Records from a data collection
____

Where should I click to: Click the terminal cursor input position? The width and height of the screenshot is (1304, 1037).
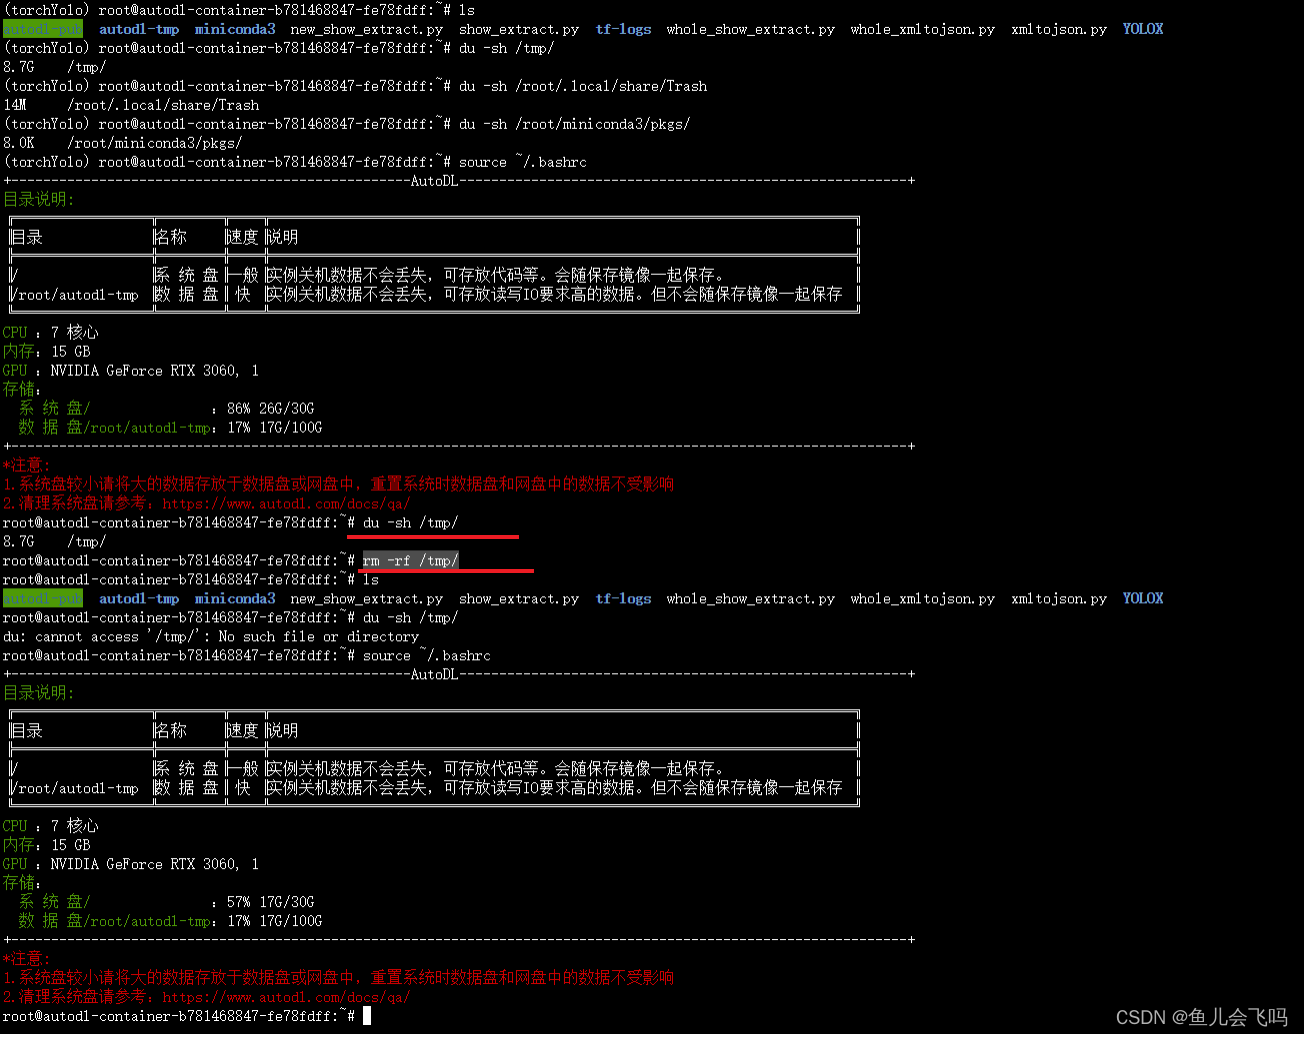(366, 1015)
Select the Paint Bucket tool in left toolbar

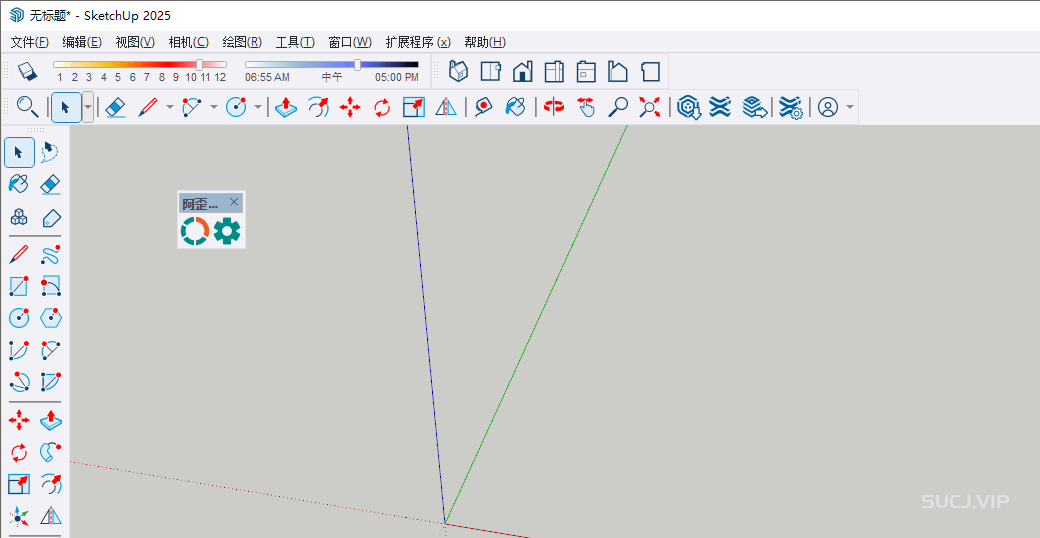(x=19, y=184)
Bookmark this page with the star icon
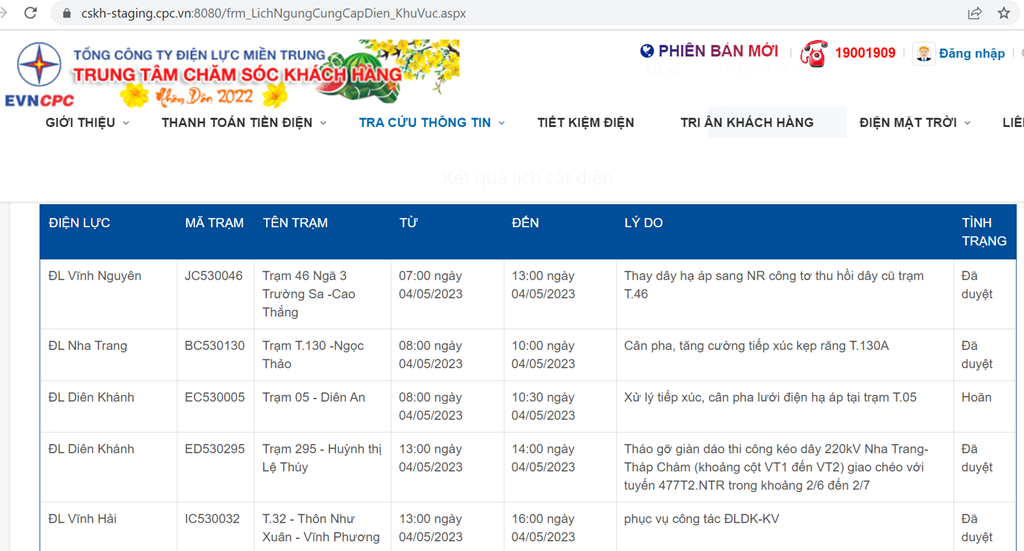The image size is (1024, 551). (x=1003, y=13)
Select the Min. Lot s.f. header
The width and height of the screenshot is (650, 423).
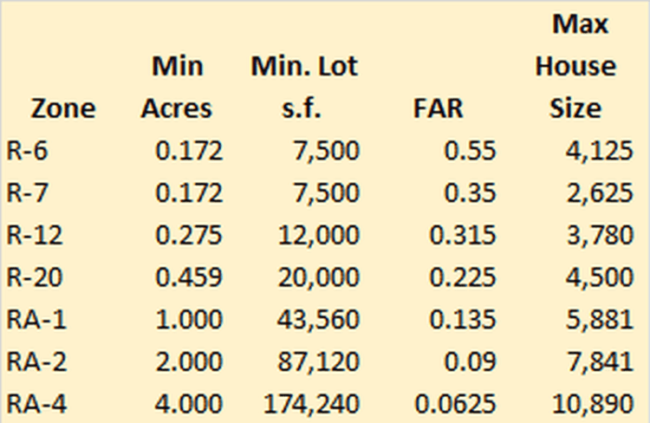(304, 88)
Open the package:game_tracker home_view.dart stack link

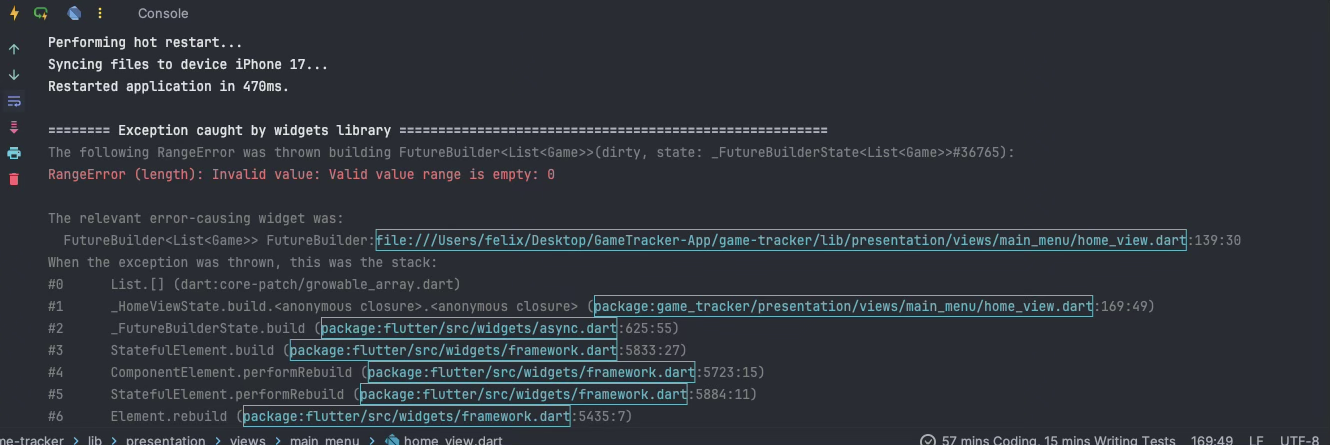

____

- WORK REQUEST
Without the pictures, print all of the records exactly.

- EXERCISE RESULT
Where should I click to: Click the terminal cursor input position? The width and height of the screenshot is (1304, 1037).
(366, 1015)
Select the Paint Bucket tool in left toolbar

(x=19, y=184)
Bookmark this page with the star icon
The image size is (1024, 551). (x=1003, y=13)
Select the Min. Lot s.f. header
The width and height of the screenshot is (650, 423).
(304, 88)
Open the package:game_tracker home_view.dart stack link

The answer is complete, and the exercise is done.